*** SUPPLIED INFORMATION ***

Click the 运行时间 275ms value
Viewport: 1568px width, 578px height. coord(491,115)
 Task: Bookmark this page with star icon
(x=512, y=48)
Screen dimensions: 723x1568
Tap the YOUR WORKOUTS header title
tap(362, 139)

***
*** SUPPLIED INFORMATION ***

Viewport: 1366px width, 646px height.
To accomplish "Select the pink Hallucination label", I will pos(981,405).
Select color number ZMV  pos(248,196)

***

> [PROBLEM REQUIREMENTS] Pull each line containing "Select" from the records.

> [SOLVED EXERCISE]
To accomplish "Select the pink Hallucination label", I will pos(981,405).
Select color number ZMV  pos(248,196)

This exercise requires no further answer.